Inserito il 9 maggio 2018 in Primo piano


Su un argomento così delicato la Regione non può limitarsi a fare da passacarte, approvando un provvedimento senza concertazione.

“Su un argomento così delicato la Regione non può limitarsi a fare da passacarte, approvando un provvedimento senza concertazione. Come se si trattasse del mero adempimento burocratico di una norma statale. Eppure stiamo parlando del futuro di 300 persone che cambiano ente di riferimento, modello organizzativo e che, per il ruolo che svolgono, dovrebbero essere messe al centro delle politiche attive per il lavoro. Di mezzo, infatti, c’è il destino non solo dei dipendenti, ma dei Centri per l’impiego nel loro complesso. È paradossale dire che non è la soluzione migliore e prenderla comunque: se non ci sono vincoli o limiti perché allora andare avanti su questa strada?. Ad affermarlo il capogruppo del PD Stefano Fracasso e i consiglieri Graziano Azzalin (relatore di minoranza) e Andrea Zanoni a proposito del Ddl che ha sancito il passaggio del personale dei Centri per l’impiego a Veneto Lavoro, provvedimento su cui il gruppo dem si è astenuto. “Un’astensione che vuole dare atto di un recupero, viene corretto un limite presente nel Collegato, introducendo la garanzia di un ‘assorbimento’ da parte della Regione qualora sorgessero dei problemi tali da mettere a rischio Veneto Lavoro. Il lato positivo è che abbiamo portato in aula un dibattito su una tematica, quella della carenza di lavoro, che ci dovrà vedere sempre attenti”.

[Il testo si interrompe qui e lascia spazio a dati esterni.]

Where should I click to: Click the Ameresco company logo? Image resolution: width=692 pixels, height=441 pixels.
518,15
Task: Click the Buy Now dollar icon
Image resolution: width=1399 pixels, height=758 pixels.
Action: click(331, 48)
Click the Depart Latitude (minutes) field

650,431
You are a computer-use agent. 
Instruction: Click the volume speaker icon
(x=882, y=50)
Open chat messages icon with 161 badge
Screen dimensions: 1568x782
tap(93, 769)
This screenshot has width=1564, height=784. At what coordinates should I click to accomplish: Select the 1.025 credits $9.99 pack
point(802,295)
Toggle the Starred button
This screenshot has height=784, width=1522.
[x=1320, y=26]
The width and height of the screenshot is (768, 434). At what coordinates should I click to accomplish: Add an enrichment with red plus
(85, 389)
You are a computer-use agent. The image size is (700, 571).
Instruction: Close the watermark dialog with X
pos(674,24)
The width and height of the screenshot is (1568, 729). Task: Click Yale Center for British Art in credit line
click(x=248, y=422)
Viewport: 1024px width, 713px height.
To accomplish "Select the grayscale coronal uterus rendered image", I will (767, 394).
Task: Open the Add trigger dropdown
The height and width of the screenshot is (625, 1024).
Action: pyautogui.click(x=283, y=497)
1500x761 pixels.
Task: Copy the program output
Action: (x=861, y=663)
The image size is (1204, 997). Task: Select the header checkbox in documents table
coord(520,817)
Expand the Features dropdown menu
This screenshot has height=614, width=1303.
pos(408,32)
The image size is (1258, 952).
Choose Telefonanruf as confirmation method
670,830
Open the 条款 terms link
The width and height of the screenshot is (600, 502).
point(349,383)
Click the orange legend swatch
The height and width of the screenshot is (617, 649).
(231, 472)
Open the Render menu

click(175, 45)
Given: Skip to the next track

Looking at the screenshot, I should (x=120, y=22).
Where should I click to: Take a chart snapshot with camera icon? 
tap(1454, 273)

“È una scelta esclusivamente politica che la Regione non ha spiegato a sufficienza. Vengono trasferite 300 persone a un ente che non ha uno Statuto e che dovrà integrare la propria ‘mission’. Poi, sulla base delle attività svolte, sarà fissato il fabbisogno del personale: e se ci si accorgesse che è sufficiente un numero minore di lavoratori? Il limite più grave è comunque quello della mancata concertazione, a differenza di quanto fatto per il passaggio dei forestali dalla Regione a Veneto Agricoltura”.

“La decisione della maggioranza – aggiungono ancora gli esponenti dem – è assolutamente contraddittoria. Da un lato approva leggi per chiedere una maggiore autonomia, dall’altro rinuncia a esercitare le proprie funzioni. Se questo è un settore strategico, perché rinuncia a mantenerlo in capo a se stessa, preferendo delegare a Veneto Lavoro?”.